— WHAT THE TASK ASKS —
Across all of the records below, determine the number of lines containing the string "height"; reply with that number only.

START RECORDS FOR THE TASK

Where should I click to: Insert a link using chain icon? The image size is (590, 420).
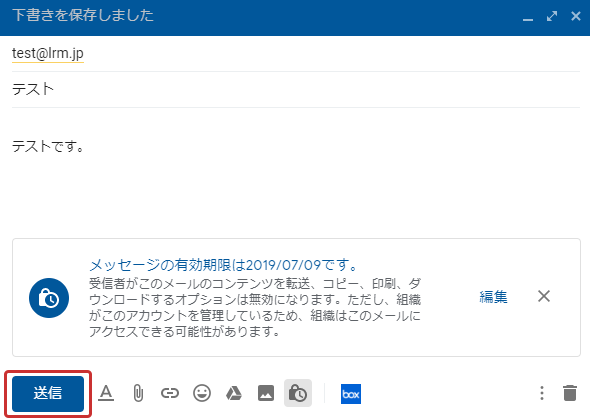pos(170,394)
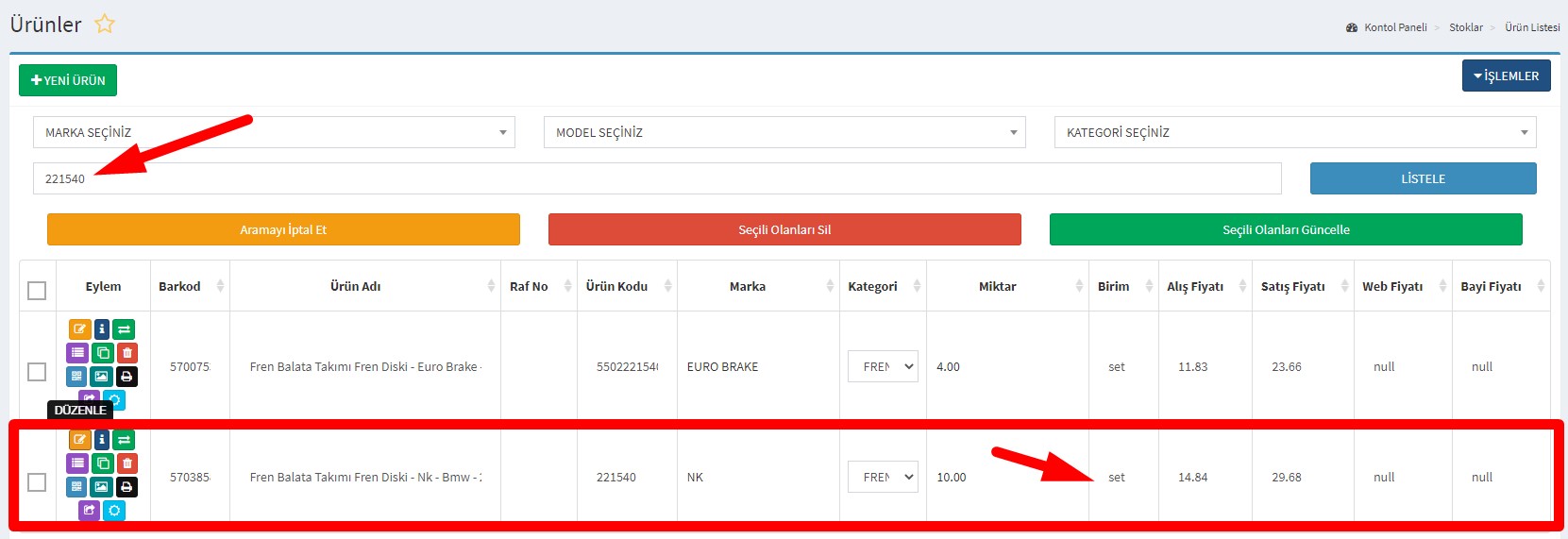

END RECORDS FOR THE TASK
START RECORDS FOR THE TASK

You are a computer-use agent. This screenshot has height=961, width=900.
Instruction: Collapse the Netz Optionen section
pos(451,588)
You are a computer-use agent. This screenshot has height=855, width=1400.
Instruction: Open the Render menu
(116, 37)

END RECORDS FOR THE TASK

— EXERCISE RESULT —
2